My heart beat fast as I remembered encountering women like this before. My husband would interact with them and join in their loud conversations. He would never allow anyone to upstage him, especially a lady wearing cute green heels. I shuddered at those foul memories and searched my husband’s face for his reaction.
He was quiet. He was obviously uncomfortable.
I watched the male servers behind the counter. She was still addressing them in a loud voice, but they didn’t smile or oblige her in any way. She was nothing to them. A thought came to me, “Those guys behind the counter . . . not sex addicts.” That thought was followed by “Your husband . . . SEX ADDICT!”
In a panic, I studied my husband’s face again. By now, he was at the counter trying to stutter through our order. He was upset by something and I knew it was that lady. That lady in the green heels.
He drew me close to him and whispered, “Can you please find us a table where we are facing the water? There’s one over there where our backs would be turned to everyone else. I like that table.”
I nodded that I understood. And I did. I understood more than my husband realized. I placed our soda cups on the table to mark it as ours. Then I hovered near my husband at the counter to be sure he was safe from the green temptress. The lady in green heels smiled and raised her eyebrows as my husband nervously walked past her while balancing our lunch in his hands. He didn’t acknowledge her. In the past, my husband would have responded with a clever quip to keep her attention. At the very least he would have given her a long glance and a knowing smile.
Recovery has changed him.
I felt a sense of relief.
Then an impression came to me that felt as heavy as a ton of bricks. It crashed on me with a thud. I waited for the right moment, then asked, “The ‘other woman’ . . . was she like that? Was she really forward and obvious with her . . . her . . . sexual intentions?”
“Yes,” he answered. “And I don’t like how I’m feeling right now. Thank you for getting a table facing away from the other people in here.” When he said “other people” I knew he meant her, the woman in green heels.

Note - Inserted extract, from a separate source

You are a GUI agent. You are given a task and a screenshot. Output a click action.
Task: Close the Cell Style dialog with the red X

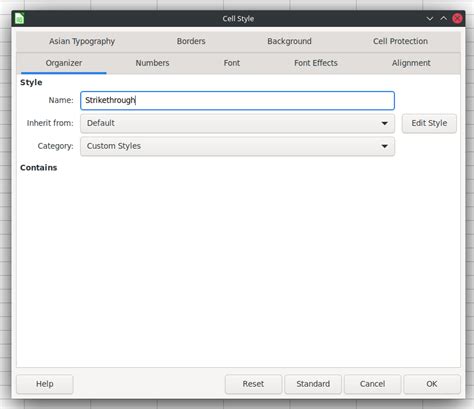457,18
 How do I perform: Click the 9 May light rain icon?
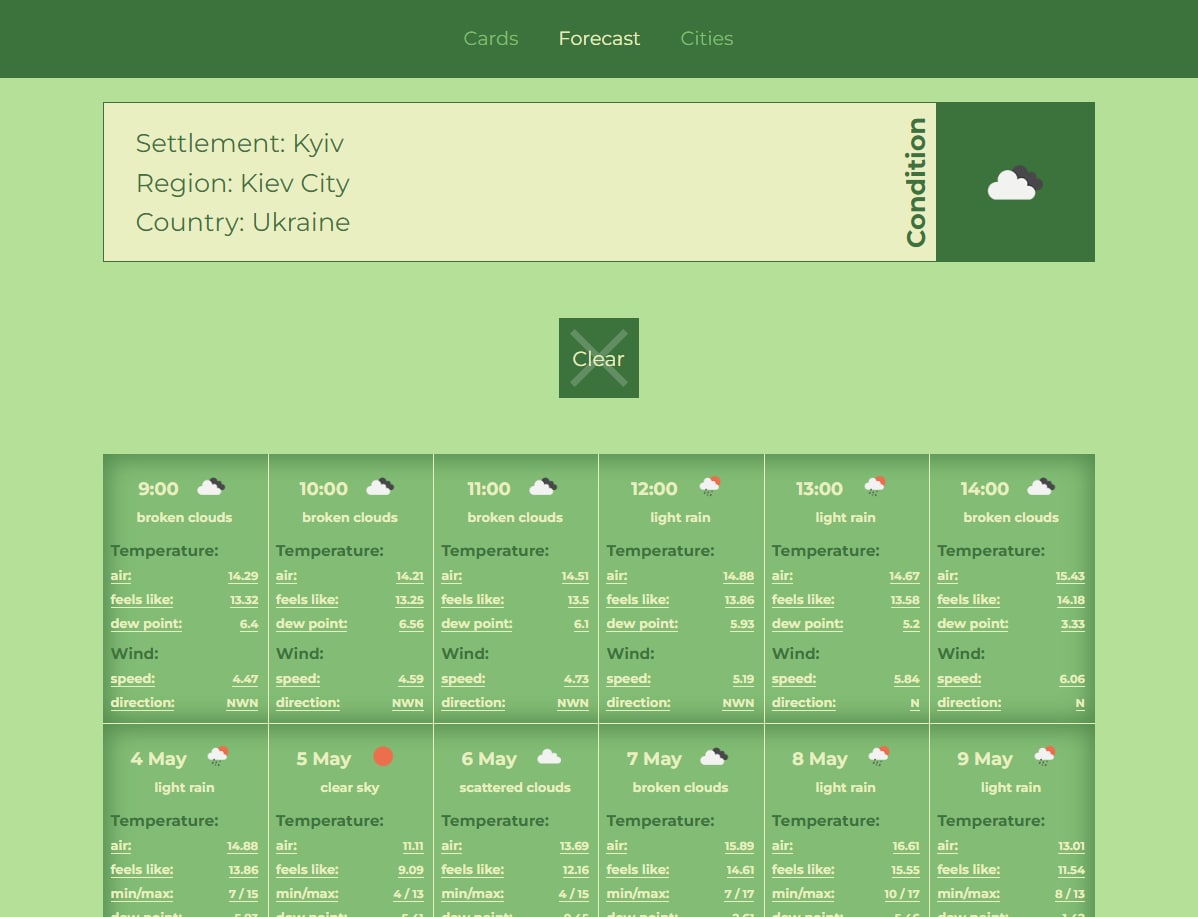point(1044,756)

I felt sick inside that my husband actually used to fall for such obvious and ridiculous sexual advances. I could imagine the lady in green heels as the “other woman” who teased and tempted my husband. I don’t blame the other woman for my husband’s choices, but I feel like I have unraveled some of the mystery about her allure. My husband said the other woman wasn’t that pretty. I get it now. She wasn’t pretty, smart, or amazing in any way. She was simply . . . available.
3 thoughts on “The Lady in Green Heels”
i love the way you write, you are gifted, you are a storyteller.

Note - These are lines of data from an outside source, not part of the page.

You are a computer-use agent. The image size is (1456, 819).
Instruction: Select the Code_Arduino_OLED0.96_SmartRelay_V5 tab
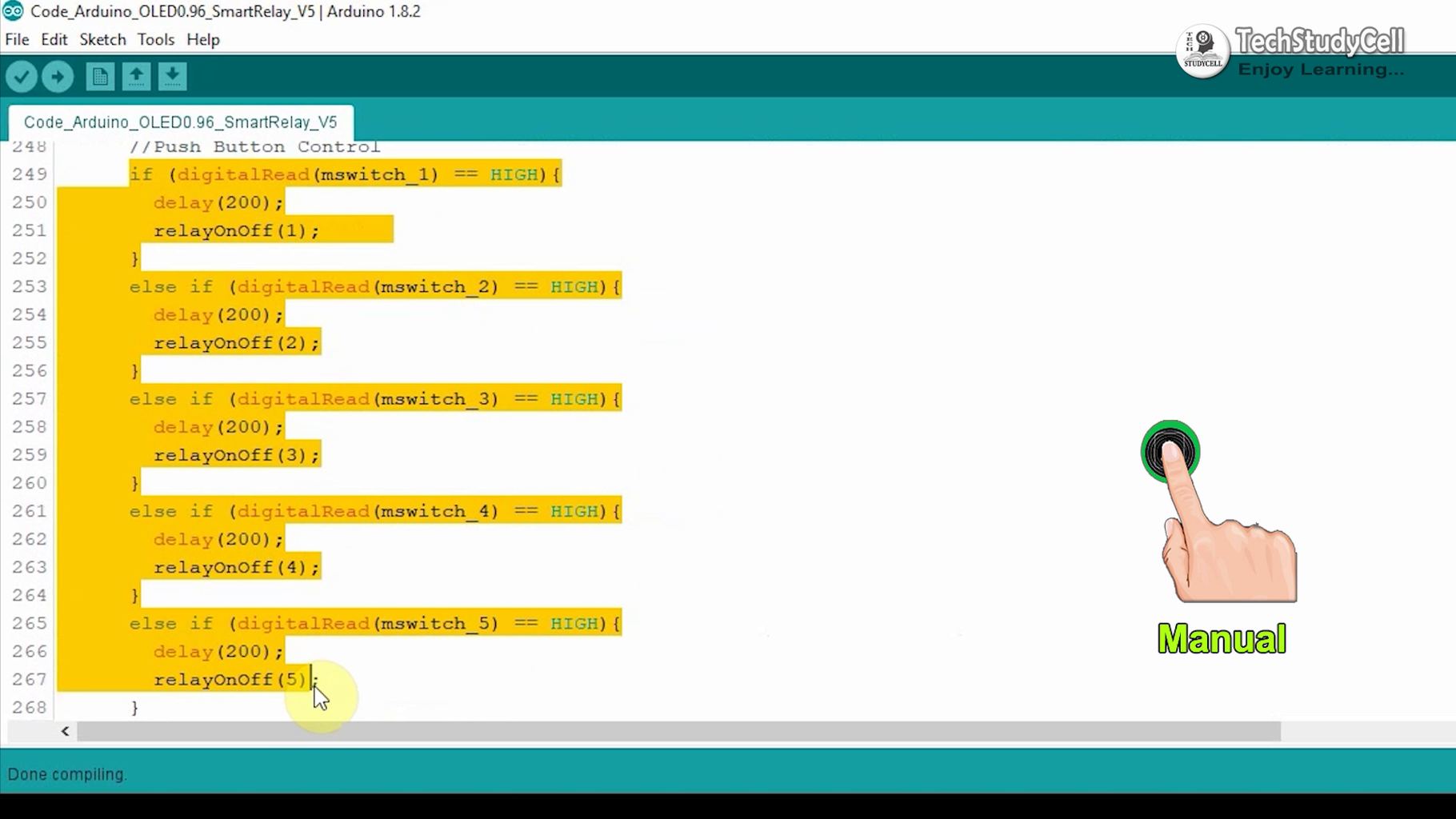tap(181, 122)
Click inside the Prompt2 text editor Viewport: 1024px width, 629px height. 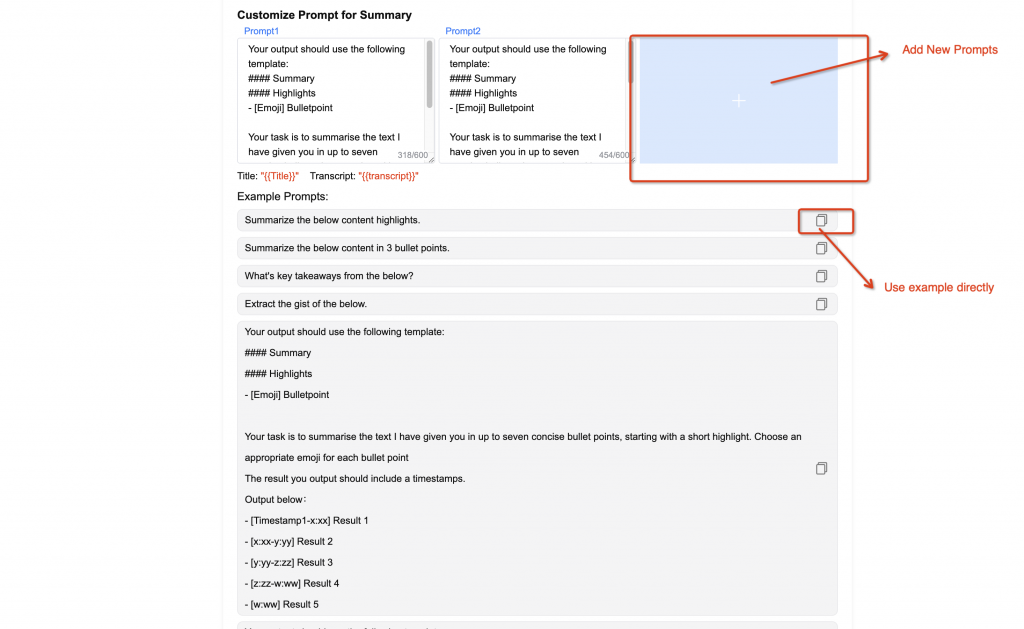tap(530, 95)
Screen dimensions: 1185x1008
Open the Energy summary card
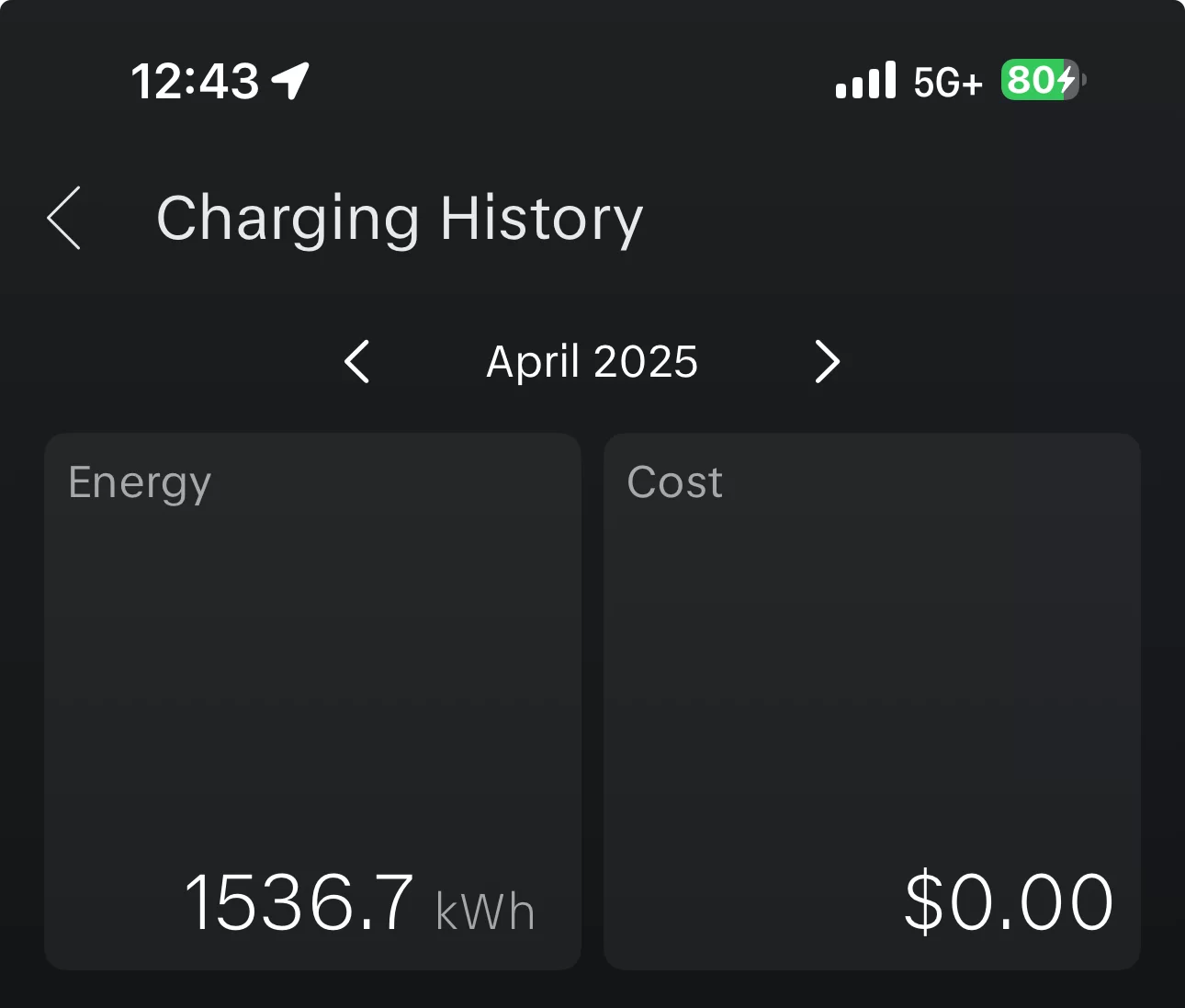[x=312, y=701]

i love this painful story, how did you feel the next hour? the next day? i feel sorry for women like that–women who think their sexuality gives them power/meaning/value. I wish they knew they came here with their value. Oh and i love the way you and your hubs handled this.

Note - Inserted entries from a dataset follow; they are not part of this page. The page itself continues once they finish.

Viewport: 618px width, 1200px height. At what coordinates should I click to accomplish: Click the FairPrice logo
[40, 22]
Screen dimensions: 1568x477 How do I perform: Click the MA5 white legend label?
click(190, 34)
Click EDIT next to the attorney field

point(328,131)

Thank you for the compliment, Lorena.
This is a benchmark event in our relationship. We talked about it for days. We told our marriage counselor about it. We both learned so much about each other. My husband didn’t know his sexual partners very well. I’ve been praying to understand them, to understand why any woman (and they were both married!) would throw themselves at another woman’s husband. It sickens me. And I actually doubted my husband’s account of events. I actually didn’t believe women would do what they did. After seeing the lady in the green dress and heels, I understood so much more about my husband’s “other women,” especially the one that stalked him for a year after he broke things off. I feel like God gave me a gift. It was like God was saying, “You want to know what the other women were like? Here’s a good example for you!”
that is a gift! to see just how broken those women were as well. wowie!